DeNA:首位打者佐野の歩み(3)信念と努力で道開く

高校時代はキャッチャーにも取り組んだ佐野(右から2人目)(中井さん提供)

 広島の中心街からアストラムラインで約30分。最寄りの伴駅で下車して坂道を上がると、きれいに整備されたグラウンドが広がる。その脇には歴代OBの成績や名前が刻まれた石碑も並ぶ。

 春夏47度の甲子園に出場し、全国制覇3度、準優勝7度の広陵高に佐野恵太が進んだのは2010年春。親元を離れて寮生活を始めた。同期には中井哲之監督の長男惇一さんがおり、2学年上に有原航平(レンジャーズ)、一つ上には上原健太(日本ハム)がいた。

 「広陵は普通の選手が頑張り方を覚えるところ。恵太? 超ウルトラな中学生ではなかったし、本人の努力次第だと思っていた」。多くのプロを輩出してきた中井監督にとって、あくまでも教え子の一人だった。

◆1年秋から野手に転向

 175センチほどで足も特別速くはなかった。「投手として勝負できない」。

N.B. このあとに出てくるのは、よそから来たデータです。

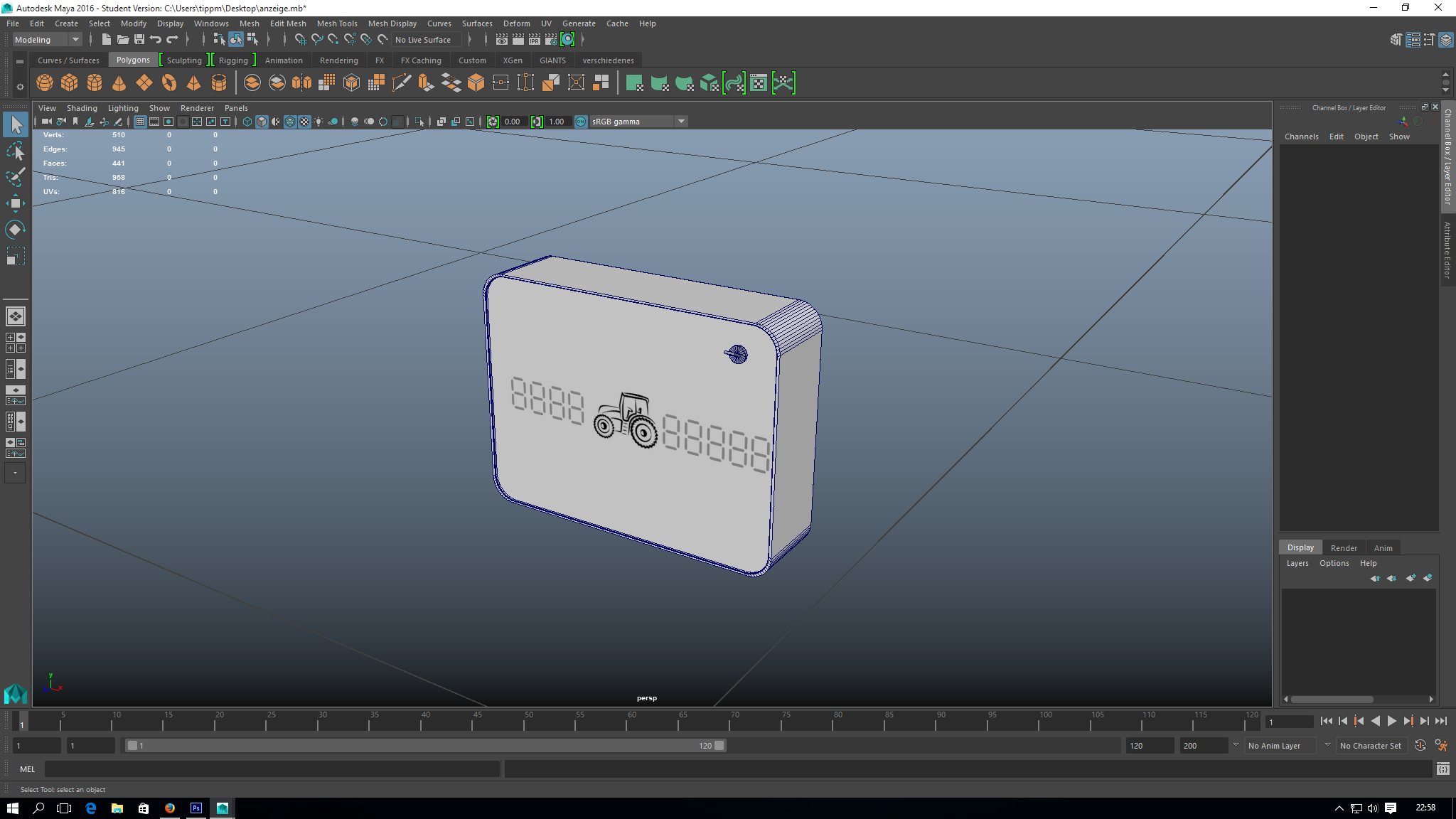
Task: Toggle the viewport grid display
Action: click(140, 122)
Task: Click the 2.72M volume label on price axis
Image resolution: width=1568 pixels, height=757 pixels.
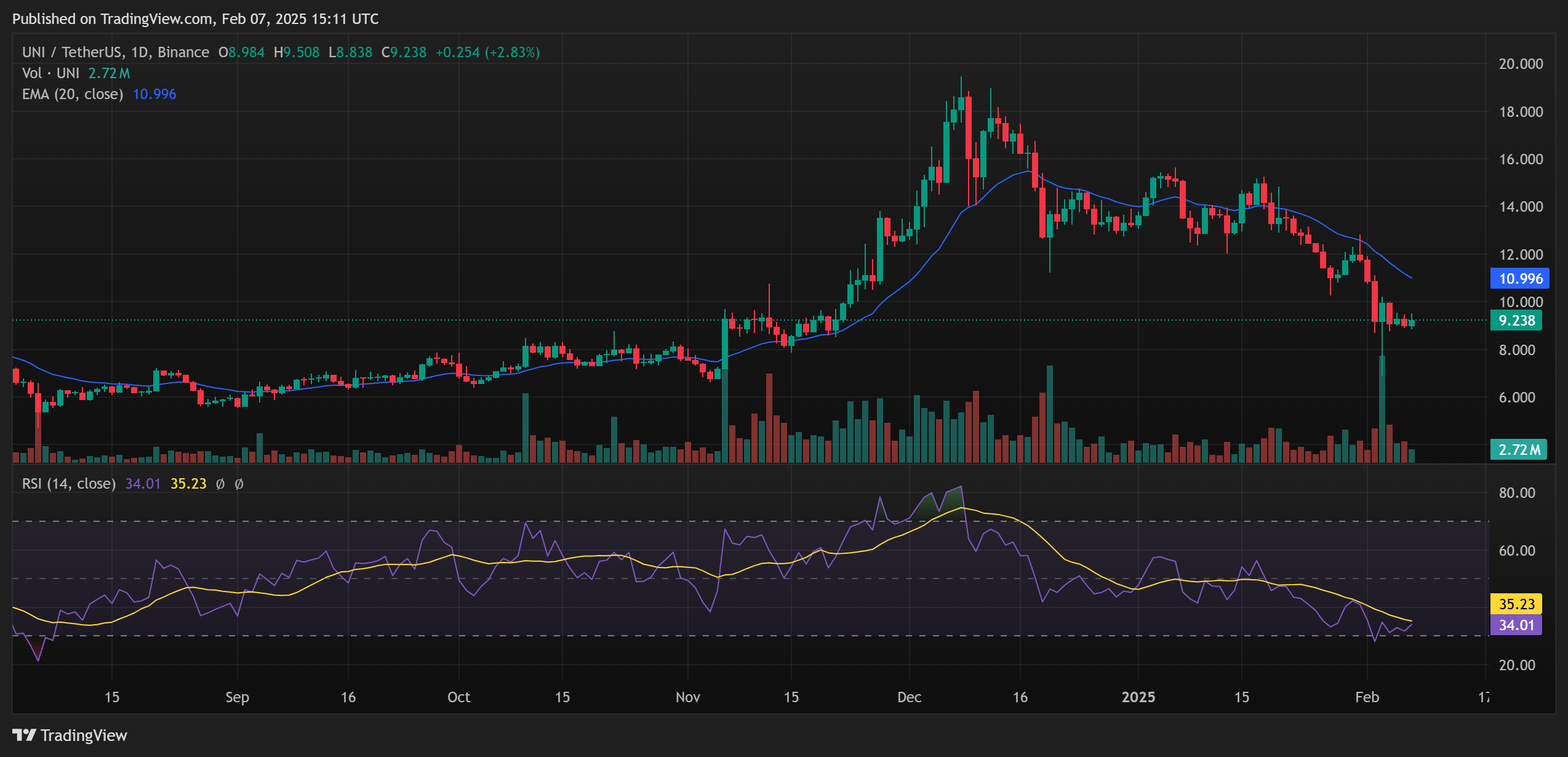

持ち味の打撃を生かすため、1年秋から野手に転向しベンチ入り。広島大会で連覇を狙った2年夏は二塁手として出場も3回戦で敗退し、新チームでは副主将に就いた。

 「プロに行きたいんだったら捕手をやった方がいい」。強打と強肩を生かすために中井監督がコンバートを言い渡したが、「ワンバンを止めるのが下手で、ここぞという場面では後ろにこぼすのを恐れて直球のサインしか出さない。合わんかったんやろうね」。

 ただ、仲間からは一目置かれていた。主将で同部屋だった惇一さんは「厳しく言うタイプではなかったが、有無を言わせない練習量と打撃技術、野球で引っ張っていた」。テストでは出題傾向を踏まえ、要領よく得点を稼いでいたという。今でも覚えているのは冬のトレーニングのことだ。

 全体練習後は一度もバットを振らない。ウエート場にこもり、筋力トレーニングに精を出した。惇一さんは「誰一人、同じことをやるやつはいなかった。今みたいに情報が多い時代ではない中、柔軟に考えながらやっていたんでしょうね」。春以降、必然的に長打は増えていった。

◆最後の夏も3回戦で…

 「3番・捕手」として先発した最後の夏も3回戦で散った。「良いメンバーも集まっていたのに…。上も下も知っている限り、そんな代はない」(佐野)。大会通算8打数5安打4打点を記録したが、2年連続で早すぎる幕切れとなった。

 歴代OBのような華々しい活躍はできず、夢の甲子園出場も果たせなかった。「伝説という伝説が何一つ残っていないのが、佐野なんだろうな」

 中井監督は、佐野が入学当初から憧れの野村祐輔(広島)のように明大を目指していたことを思い返す。「最初は『バカが…』と思ったけど、夢は言い続けろと教えてきて、本当にかなえよったからな」。執念に押されるように、明大進学へのレールを敷いた。強い信念とたゆまぬ努力で、再び道を開いてみせた。